Large language models for extracting histopathologic diagnoses of colorectal cancer and dysplasia from electronic health records

PMID: 40313292
Source: medRxiv
Publication date: 2025-05-02
Year: 2025

Abstract

BACKGROUND: Accurate data resources are essential for impactful medical research, but available structured datasets are often incomplete or inaccurate. Recent advances in open-weight large language models (LLMs) enable more accurate data extraction from unstructured text in electronic health records (EHRs) but have not yet been thoroughly validated for challenging diagnoses such as inflammatory bowel disease (IBD)-related neoplasia. OBJECTIVE: Create a validated approach using LLMs for identifying histopathologic diagnoses in pathology reports from the nationwide Veterans Health Administration database, including patients with genotype data within the Million Veteran Program (MVP) biobank.
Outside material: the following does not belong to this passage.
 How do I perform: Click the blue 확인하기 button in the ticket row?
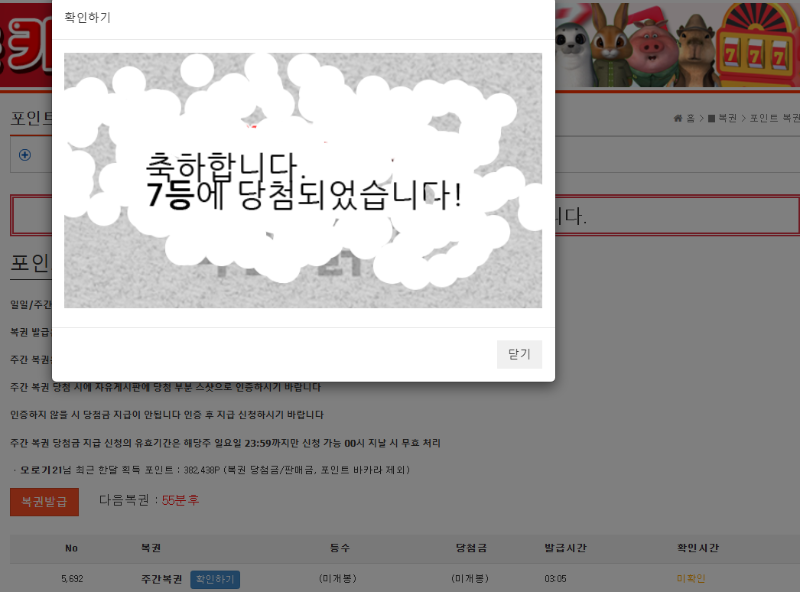pyautogui.click(x=215, y=579)
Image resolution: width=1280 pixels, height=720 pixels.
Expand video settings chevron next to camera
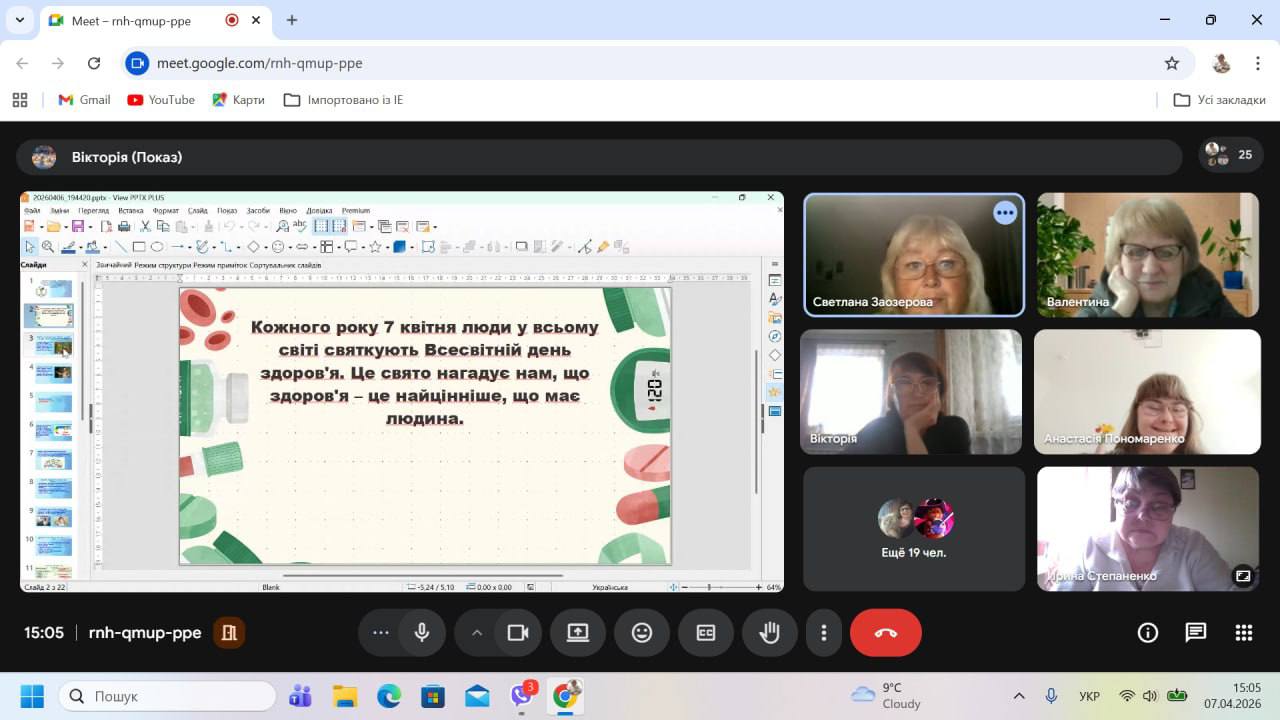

DESIGN: Our approach utilizes simple 'yes/no' question prompts for following phenotypes of interest: any colorectal dysplasia, high-grade dysplasia and/or colorectal adenocarcinoma (HGD/CRC), and invasive CRC. We validated the method on diagnostic tasks by applying prompts to reports from patients with IBD (and validated separately in non-IBD) and calculated F-1 scores as a balanced accuracy measure. RESULTS: In patients with IBD in MVP, we achieved F1-scores of 96.1% (95% CI 92.5-99.4%) for identifying dysplasia, 93.7% (88.2-98.4%) for identifying HGD/CRC, and 98% (96.3-99.4%) for identifying CRC. In patients without IBD in MVP, we achieved F1-scores of 99.2% (98.2-100%) for identifying any colorectal dysplasia, 96.5% (93.0-99.2%) for identifying HGD/CRC, and 95% (92.8-97.2%) for identifying CRC using LLM Gemma-2. CONCLUSION: LLMs provided excellent accuracy in extracting the diagnoses of interest from EHRs. Our validated methods generalized to unstructured pathology notes, even withstanding challenges of resource-limited computing environments. This may therefore be a promising approach for other clinical phenotypes given the minimal human-led development required.